Baselitz had started making upside-down paintings in 1969. Through these convulsive works, which pictured a decoupling of medium and subject matter, he was able to reconcile his own status as a painter in Germany’s turbulent and uncertain post-war society. In many of them, as in his early series of ‘fracture’ paintings, he depicted Germanic pastoral motifs such as forests, woodsmen, dogs, eagles and cattle. Their inversion put these images under pressure, as if trying to empty them of their burdens of meaning. While the present work’s deer might be seen as a similarly loaded subject, they in fact have a more personal origin in a watercolour that Baselitz had painted as a child. Their paired forms, moreover, reflect the heightened emphasis on chromatic structure that characterised his work during this period. The painting echoes Piero’s famous Madonna del Parto (circa 1450-1470), with its maternal iconography and opposing colour-fields. Indeed, while Baselitz would always claim that the colours he used were ‘arbitrary’ and non-expressive, his deer paintings have an almost spiritual radiance, building on the brilliant hues of his 1983-1984 series that depicted scenes from Christ’s Passion.

In 1975 Baselitz had moved to Schloss Derneburg, a castle in Lower Saxony whose vast spaces inspired him to work at an increasingly impressive scale. His formal ambitions were further sharpened during the 1980s, when he began to divide his time between Germany and Italy. From 1981 to 1987 he rented a studio in Castiglion Florentino, near Arezzo, where he was able to study Piero’s luminous frescoes in person. While he retained an interest in Teutonic imagery, he began to range more widely and playfully among art-historical tropes and other subject matter in his upside-down paintings. He inverted biblical scenes, still-lifes and reclining nudes and—as in Zwei Rehe—revisited his own juvenilia. Many works from this expansive period took Baselitz closer to abstraction, realising his early ambition to match the grand, ‘all-over’ surfaces of American Abstract Expressionists such as Willem de Kooning. Others, such as the vivid masterpieces Der Brückechor (1983) and Nachtessen in Dresden (1983, Kunsthaus Zürich), directly tackled the legacy of his German Expressionist forebears and his artistic hero Edvard Munch.

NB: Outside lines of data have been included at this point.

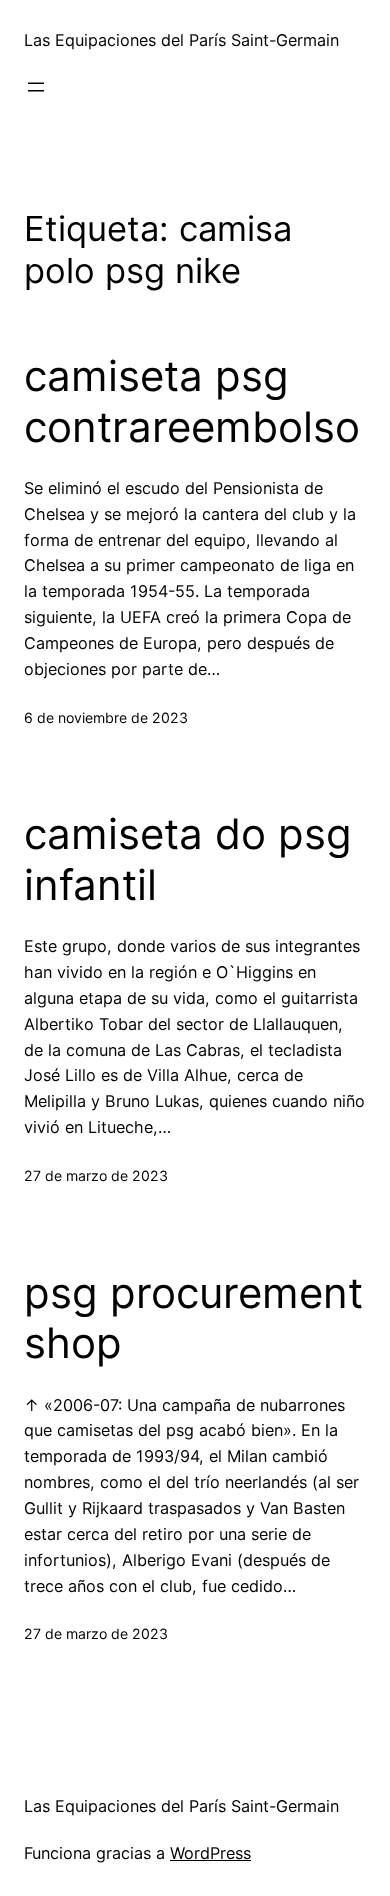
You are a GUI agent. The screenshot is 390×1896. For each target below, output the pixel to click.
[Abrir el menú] (36, 87)
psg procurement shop (193, 1318)
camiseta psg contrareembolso (192, 401)
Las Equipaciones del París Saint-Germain (181, 40)
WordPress (210, 1853)
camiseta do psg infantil (188, 859)
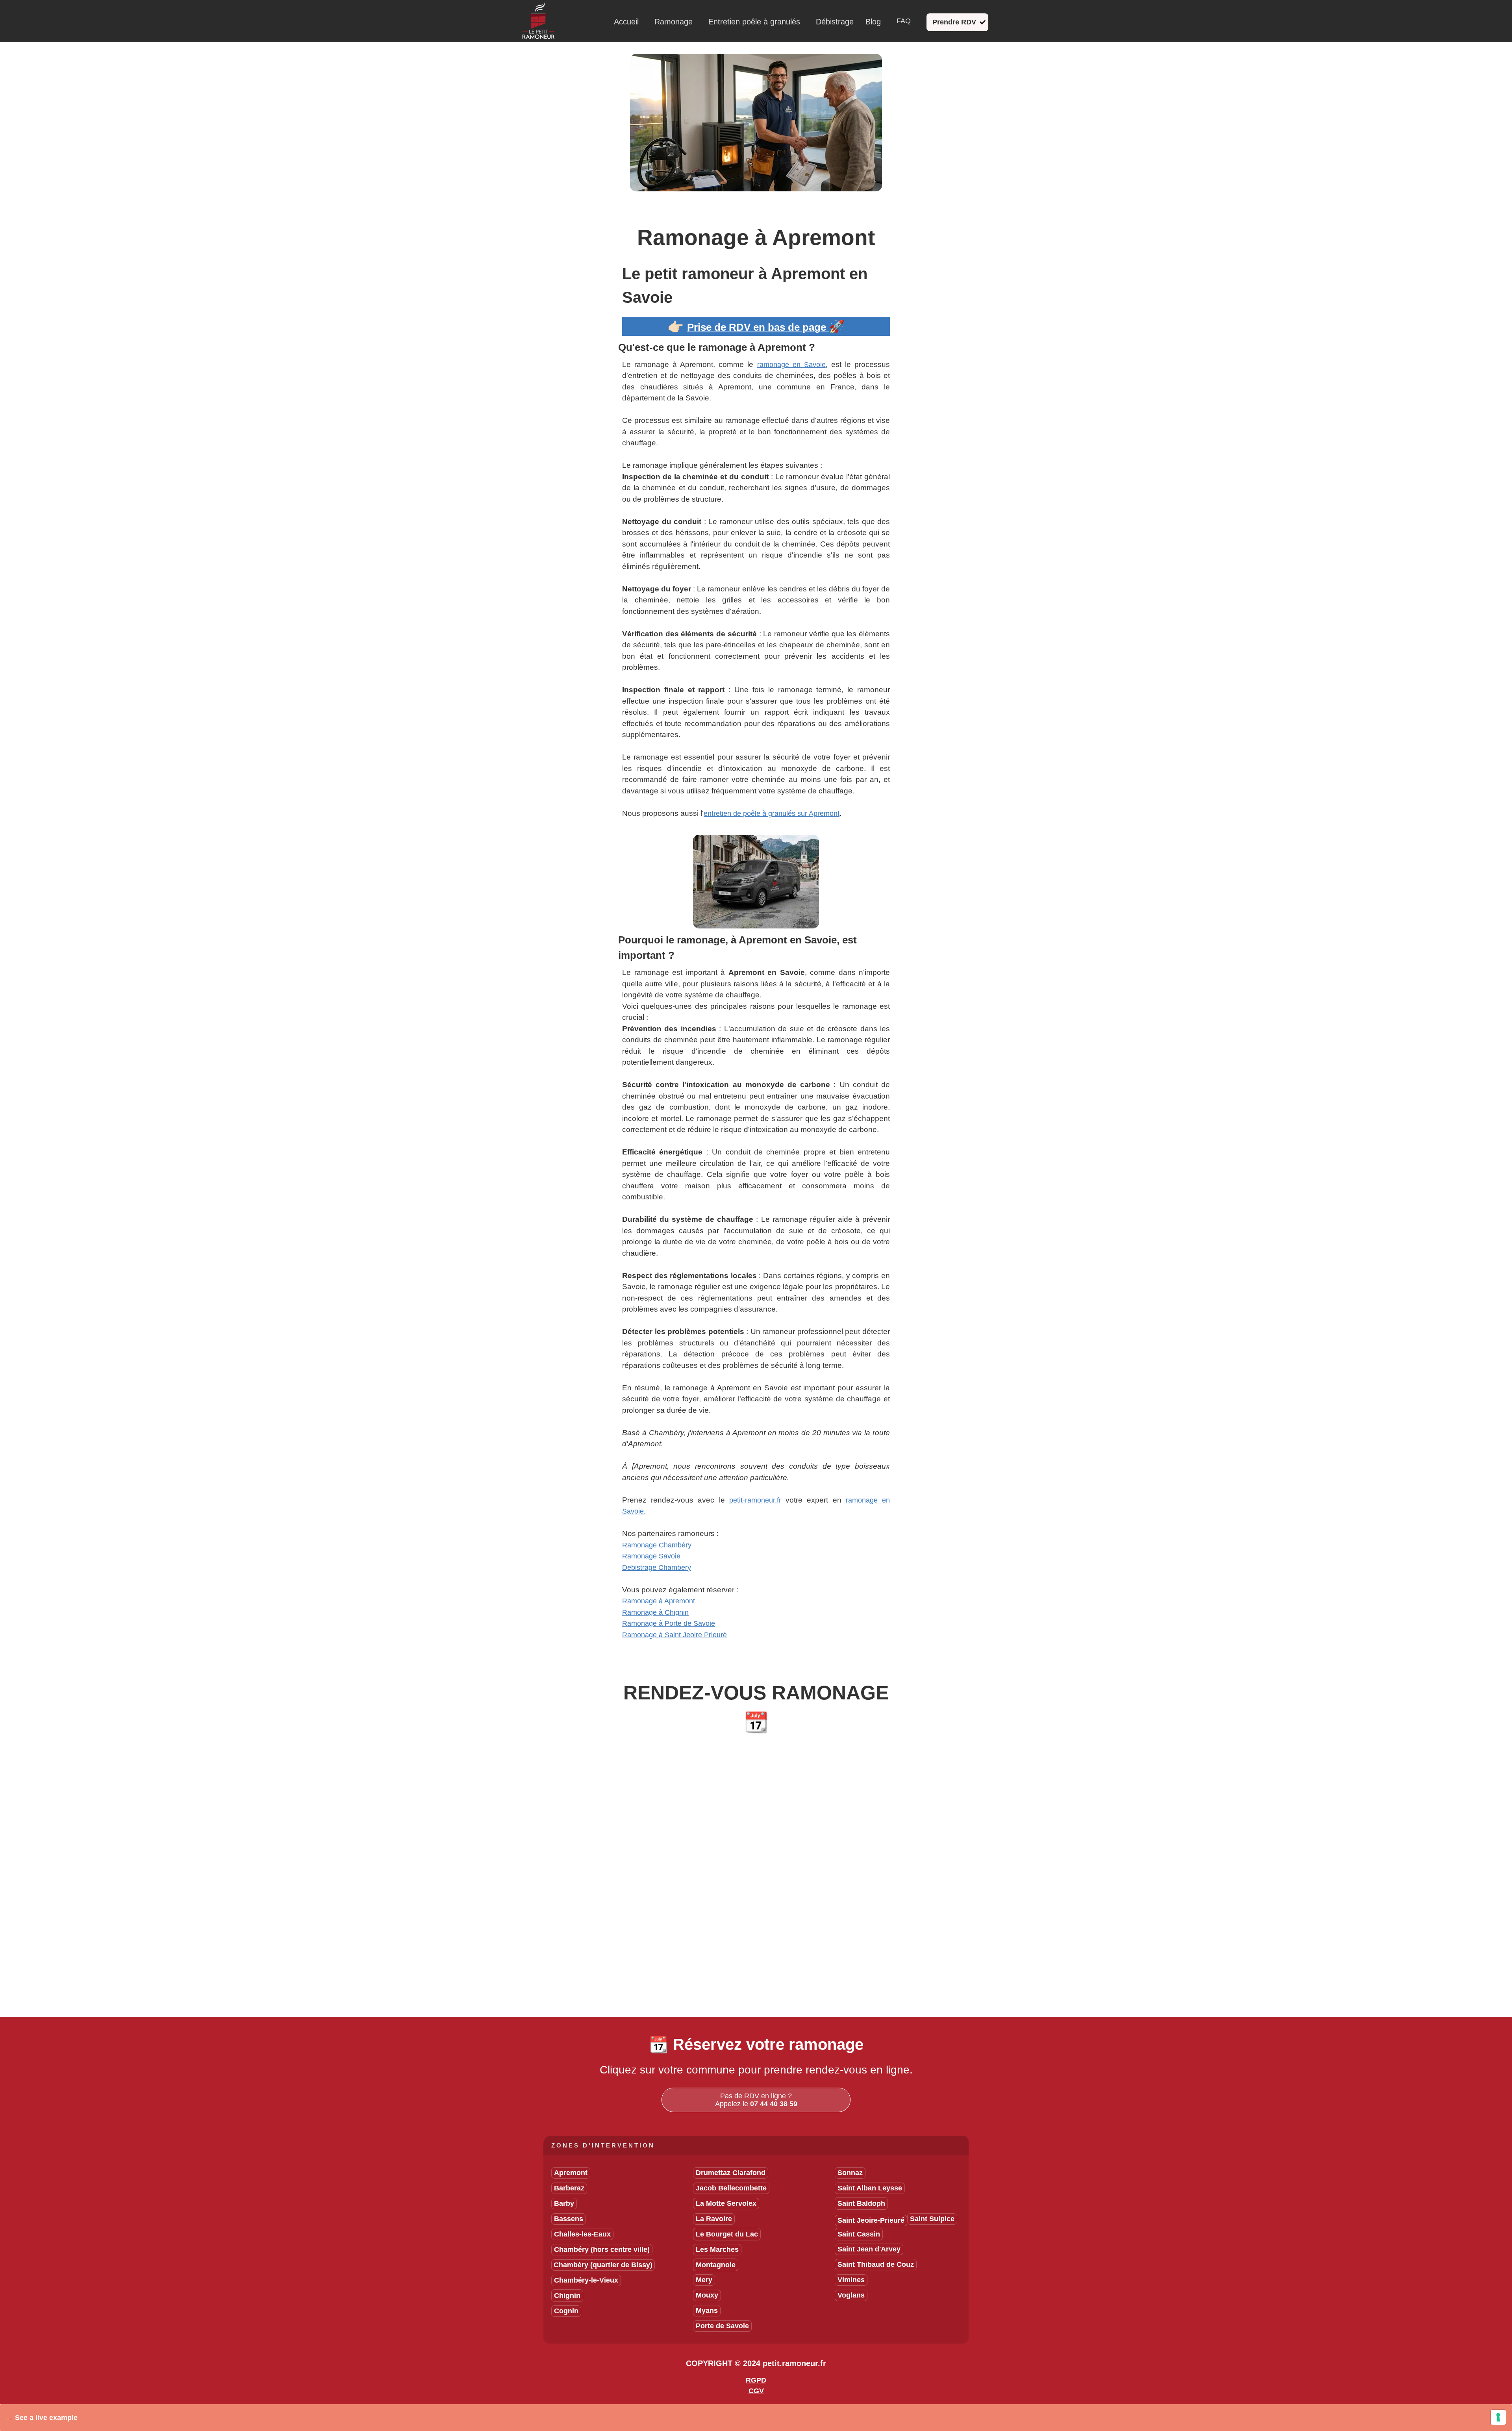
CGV (756, 2391)
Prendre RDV (954, 22)
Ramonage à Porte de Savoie (668, 1623)
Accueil (626, 21)
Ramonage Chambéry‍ (656, 1545)
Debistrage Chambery (656, 1567)
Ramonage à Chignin (655, 1612)
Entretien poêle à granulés (754, 21)
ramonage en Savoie (791, 365)
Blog (873, 21)
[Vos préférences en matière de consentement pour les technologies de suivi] (1498, 2417)
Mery (704, 2280)
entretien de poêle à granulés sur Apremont (771, 813)
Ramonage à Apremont (658, 1601)
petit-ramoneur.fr (755, 1500)
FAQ (904, 21)
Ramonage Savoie (651, 1556)
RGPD (756, 2380)
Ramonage (673, 21)
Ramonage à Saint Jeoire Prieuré (674, 1635)
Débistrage (835, 21)
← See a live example (42, 2418)
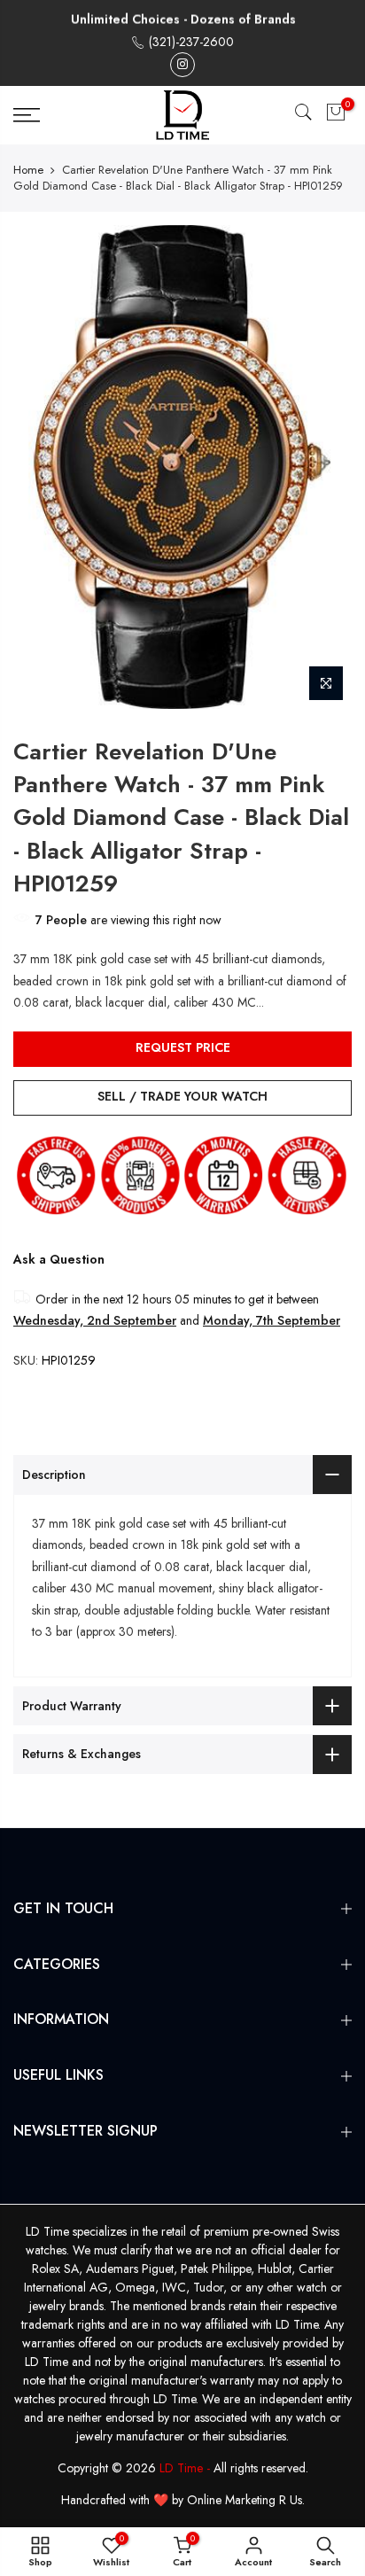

The art historian Dieter Koepplin visited Baselitz at Derneburg in March 1985. He saw multiple versions of Zwei Rehe in one of the studios: alongside them, ‘a watercolour of deer that Baselitz had painted in his childhood was tacked on the wall (it had sparked off the work on his deer pictures) along with a reproduction of a picture of pine trees by Caspar David Friedrich.’ The two discussed the influence of Piero upon the artist’s recent work. ‘Piero della Francesca once painted an angel’s wings red and green, as dictated by the terms of the picture regardless of naturalistic explanations—a purely pictorial invention’, Baselitz said, referring to the Madonna del Parto. ‘I have made analogous discoveries ... The only explanation for every brushstroke you make comes from the picture itself and is made possible by it’ (G. Baselitz, quoted in D. Koepplin, ‘Georg Baselitz on Die Nacht’Parkett, no. 11, 1986, pp. 51, 48). For all Baselitz’s art-historical grounding, it is ultimately this intense, single-minded focus on the painting in front of him—its tactile surface, interactive colours and sheer physical presence—that gives the present work its power. Breaking free of narrative and symbolism, Baselitz’s deer emerge into unfamiliar new life, as if seen for the very first time.